春の季節にだけお出ししているおすしです。錦糸卵、エビ、焼きアナゴ、干し椎茸、ワラビ、山椒の新葉を散らし、春らしさを出してみました。
吉兆では白ご飯を料理の大切な要と考えています。おすしの場合、普通のご飯とはまた違った炊き上げ方が必要になりますが、お米のおいしさを最大限に引き出すこと、もっとも美味しいタイミングでご飯をお客様にお出しするという点においてはまったく変わりありません。
毎年、新米が出揃うころ、各地でとれたお米を何種類も持ち寄って、どのお米を使うかを決める品評会を行います。最近主に用いているお米は、新潟の中頸城郡や佐渡の有機米。芯がしっかりしていて、炊きくずれることがなく、白ご飯でもすし飯にしてもとても美味しいお米だからです。
お米にもいろいろありますので、種類を変えたり、炊き方を変えたりするなどの工夫によって、お米本来の美味しさを発見できるはず。お米屋さんとの交流をとおして本物を知ることができればなお理想です。
玄米を精米する時は、ゆっくり時間をかけて低温で行うこと。それを密封できる容器に入れて冷蔵庫に入れておくといいでしょう。涼しい場所で乾燥させないように保存することが美味しさを保つ秘訣です。
春菜ずしも、こうして丁寧に扱ったお米を使っています。それではここで吉兆のおすしの作り方をご紹介しましょう。おすしの上品な風味は、隠し味となるゴボウがポイントになります。

[1] ゴボウに10分ほど高圧をかける。
[2] ゴボウともどした椎茸を細かくみじん切りにしてからサラダ油55mlで炒める。
[3] 炒め終わったら出汁100mlと砂糖30gを入れ、鍋底からよく混ぜ合わせながら煮詰めていく。仕上げに濃口醤油35mlで味を調えます。
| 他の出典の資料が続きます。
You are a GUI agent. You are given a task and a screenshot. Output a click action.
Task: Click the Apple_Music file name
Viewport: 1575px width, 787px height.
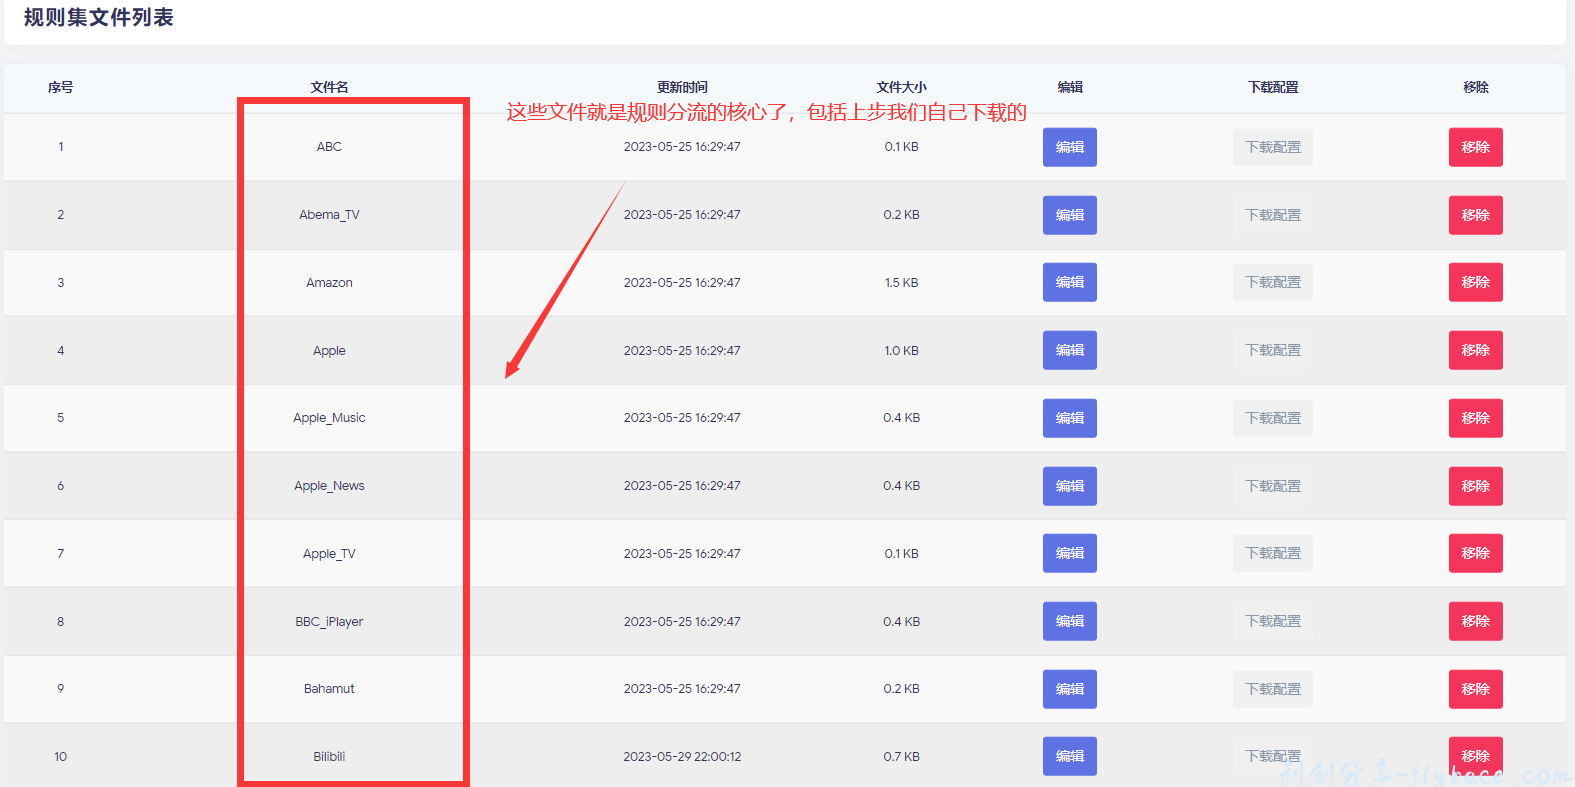tap(329, 418)
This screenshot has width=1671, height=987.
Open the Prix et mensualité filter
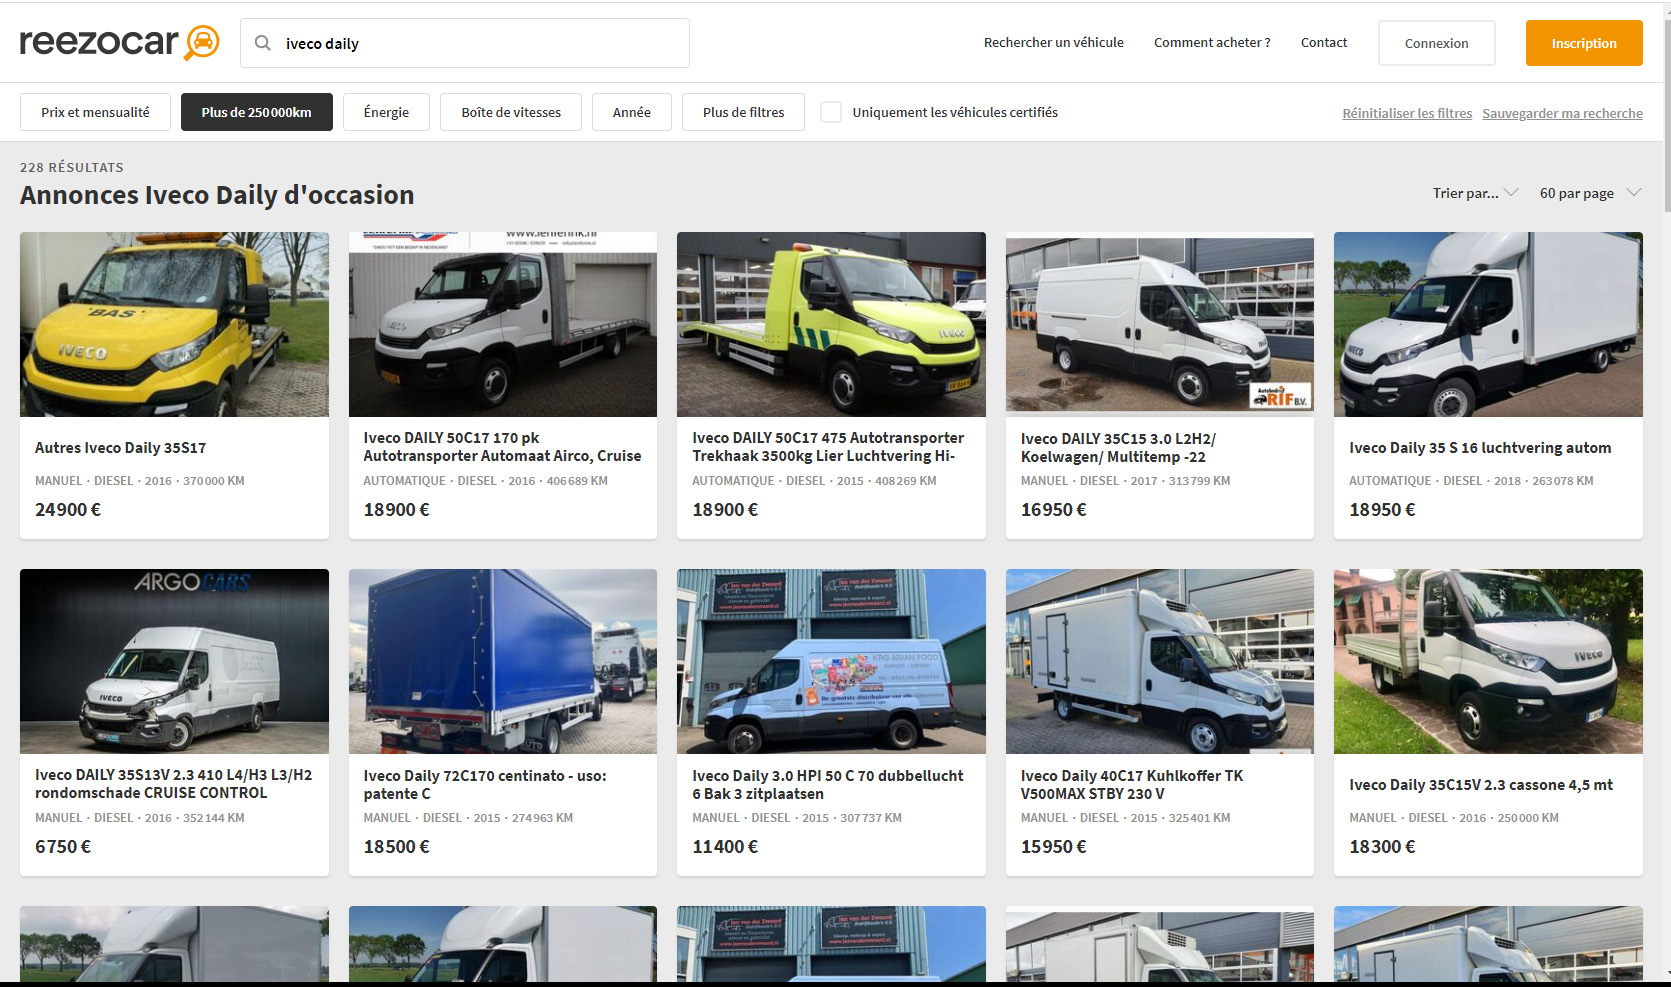pyautogui.click(x=95, y=112)
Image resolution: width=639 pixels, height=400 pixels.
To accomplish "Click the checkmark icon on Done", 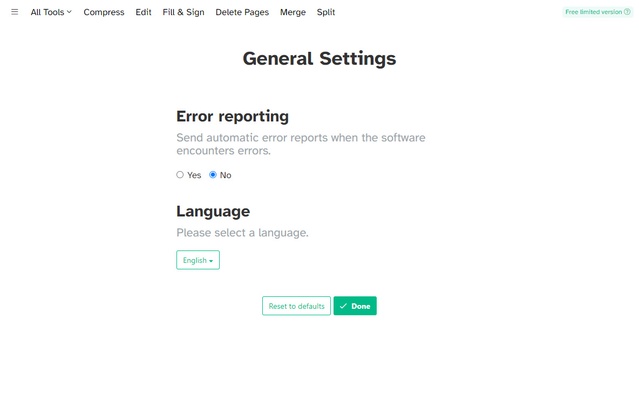I will [x=343, y=306].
これを少し硬め炊き上げたご飯に混ぜ、後はお好みで、細かく切ったエビや焼きアナゴ、春菜を混ぜ合わせ、盛り込んだ上に錦糸卵を散らし、色合い良くトッピングをあしらってください。ご家庭でも使っている調味料と私どもで使っているものは違いますので、あくまでも目安です。

吉兆の春菜ずし。ゴボウと椎茸のすし具を混ぜ込んだご飯の上から、ふんわりと炊き上げた錦糸卵、エビ、焼きアナゴを散らす。山椒、ワラビなど春の野菜で香りづけ。